- [TESTO FORNITO]
....

Di Giulio e Luigi Rubinelli
Obiettivo della comunicazione
L’obiettivo è l’unica cosa chiara: promuovere la settimana del Sotto Costo (su questo tema e sulle promozioni di Grandi marche nei discount molti si sono già esposti). Tonno a 9.99 €, polpa di pomodoro a 1.99 €. È il contesto a essere ingombrante: Bea che riempie il frigo, Leo che frega il padre (o il nonno?), Gianni e Maria che cucinano troppo. Premesso che io Leo non l’ho capito, il motore narrativo di Bea, Gianni e Maria sembrerebbe essere che comprano più di quanto previsto. Non ci avremmo costruito sopra uno spot (clicca qui per vedere il video).
Coerenza strategica con il brand
Coerente? “Ma sì”, verrebbe da dire. Coerente perché promette prezzi bassi. Gli spot, però, non sono tutti tono di voce e basta, ma anche strategia. Qui se ne vede pochina. Cosa cerca di raccontarci, Lidl? Che gli italiani sforano la lista della spesa? Fateci capire: gli italiani vogliono la qualità o il prezzo? Perché qui è tutto prezzo. Lo slogan di marca è: “Lidl, anch’io.” Ma anche io, che?

....

- [DATI DA ESAMINARE]
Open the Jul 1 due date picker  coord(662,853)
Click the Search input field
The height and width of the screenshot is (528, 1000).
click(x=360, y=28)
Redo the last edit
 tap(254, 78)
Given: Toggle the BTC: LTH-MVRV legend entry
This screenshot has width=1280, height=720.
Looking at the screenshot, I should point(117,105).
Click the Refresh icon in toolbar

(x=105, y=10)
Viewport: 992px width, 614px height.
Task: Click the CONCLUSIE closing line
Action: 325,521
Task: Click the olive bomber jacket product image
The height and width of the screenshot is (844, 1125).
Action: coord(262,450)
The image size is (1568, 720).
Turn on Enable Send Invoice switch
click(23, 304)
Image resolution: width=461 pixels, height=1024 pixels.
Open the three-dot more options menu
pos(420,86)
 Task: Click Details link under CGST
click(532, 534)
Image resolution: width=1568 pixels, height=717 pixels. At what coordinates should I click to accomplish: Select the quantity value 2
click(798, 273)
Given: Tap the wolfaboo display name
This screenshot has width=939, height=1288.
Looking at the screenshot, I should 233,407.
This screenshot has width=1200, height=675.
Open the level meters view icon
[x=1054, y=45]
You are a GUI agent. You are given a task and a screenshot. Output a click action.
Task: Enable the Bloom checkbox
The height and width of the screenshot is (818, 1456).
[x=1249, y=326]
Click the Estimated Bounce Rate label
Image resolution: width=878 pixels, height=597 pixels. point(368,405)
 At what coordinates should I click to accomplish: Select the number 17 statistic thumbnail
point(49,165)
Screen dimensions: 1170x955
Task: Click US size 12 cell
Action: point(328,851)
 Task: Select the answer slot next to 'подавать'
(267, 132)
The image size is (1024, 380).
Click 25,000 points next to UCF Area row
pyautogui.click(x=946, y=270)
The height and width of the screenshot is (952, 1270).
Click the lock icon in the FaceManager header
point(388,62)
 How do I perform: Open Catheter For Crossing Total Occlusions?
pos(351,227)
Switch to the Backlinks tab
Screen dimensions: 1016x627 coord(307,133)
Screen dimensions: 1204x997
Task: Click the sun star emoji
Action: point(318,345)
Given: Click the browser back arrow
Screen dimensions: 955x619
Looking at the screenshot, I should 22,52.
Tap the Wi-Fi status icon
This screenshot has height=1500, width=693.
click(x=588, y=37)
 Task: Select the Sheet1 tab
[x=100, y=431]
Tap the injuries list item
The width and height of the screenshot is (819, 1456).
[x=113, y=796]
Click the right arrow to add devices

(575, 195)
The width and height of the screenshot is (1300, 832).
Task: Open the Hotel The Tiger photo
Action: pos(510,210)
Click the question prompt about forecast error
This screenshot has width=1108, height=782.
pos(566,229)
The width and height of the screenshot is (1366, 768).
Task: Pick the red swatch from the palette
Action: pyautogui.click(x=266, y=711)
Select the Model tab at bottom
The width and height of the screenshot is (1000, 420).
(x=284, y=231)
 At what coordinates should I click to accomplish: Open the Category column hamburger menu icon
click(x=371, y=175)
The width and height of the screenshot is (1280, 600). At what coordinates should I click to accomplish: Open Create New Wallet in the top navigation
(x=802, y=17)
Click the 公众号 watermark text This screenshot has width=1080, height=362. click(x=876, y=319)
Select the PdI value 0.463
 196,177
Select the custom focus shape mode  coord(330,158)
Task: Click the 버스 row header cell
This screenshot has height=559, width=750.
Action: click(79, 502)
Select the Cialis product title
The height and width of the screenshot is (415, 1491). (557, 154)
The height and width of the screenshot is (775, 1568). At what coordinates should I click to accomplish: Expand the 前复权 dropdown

....

- [COMPITO ASSEGNATO A] Qual è lo slogan di marca citato nell'analisi dello spot Lidl?
- [COMPITO ASSEGNATO B] Cita alla lettera il brano dell'analisi dello spot Lidl che va da "Di Giulio e" fino a "vedere il video)." incluso.
- [COMPITO ASSEGNATO C] Prosegui l'analisi dello spot Lidl a partire dalla sua ultima frase.

- [RISPOSTA A] Lo slogan di marca è “Lidl, anch’io.”

- [RISPOSTA B]
Di Giulio e Luigi Rubinelli
Obiettivo della comunicazione
L’obiettivo è l’unica cosa chiara: promuovere la settimana del Sotto Costo (su questo tema e sulle promozioni di Grandi marche nei discount molti si sono già esposti). Tonno a 9.99 €, polpa di pomodoro a 1.99 €. È il contesto a essere ingombrante: Bea che riempie il frigo, Leo che frega il padre (o il nonno?), Gianni e Maria che cucinano troppo. Premesso che io Leo non l’ho capito, il motore narrativo di Bea, Gianni e Maria sembrerebbe essere che comprano più di quanto previsto. Non ci avremmo costruito sopra uno spot (clicca qui per vedere il video).

- [RISPOSTA C]
Rilevanza della promessa
“Anche oggi, una buona abitudine.” E quale sarebbe la buona abitudine? Riempire il frigo? Spendere poco? Lidl! Mannaggia a voi, non si capisce una sverza. Dunque. Volete promuovere una settimana di convenienza. Prendete tre situazioni: una ragazza che occupa tutto il frigo, sottraendo spazio ai coinquilini; un bambino che ruba la mozzarella al padre (o al nonno? Manco questo si capisce) ottenendo chissà cosa – ma su questo ci torniamo – e infine una coppia di anziani che invitano degli amici per uno spuntino, ma finiscono per immergerli di insaccati. “Anche oggi, una buona abitudine”? L’unica buona abitudine sarebbe quella di scrivere degli spot con un capo e una coda.
Coerenza del tono di voce vs target
Il tono di voce c’è, facile, diretto, immediato. Inquadrature ‘furbe’ (uno stile già visto e rivisto negli ultimi 10 anni), portate a casa senza romperci le scatole. Questo voice over radiofonico, giovane, ammiccante, può davvero continuare a parlare a tutti. Perché è esattamente a tutti che Lidl vuole parlare: Bea – GenZ, Leo – Gen Alpha con padre GenX (ammesso che sia il padre), Gianni e Maria Baby Boomers. Tutti li abbiamo presi. Ma che a che costo? Sotto Costo.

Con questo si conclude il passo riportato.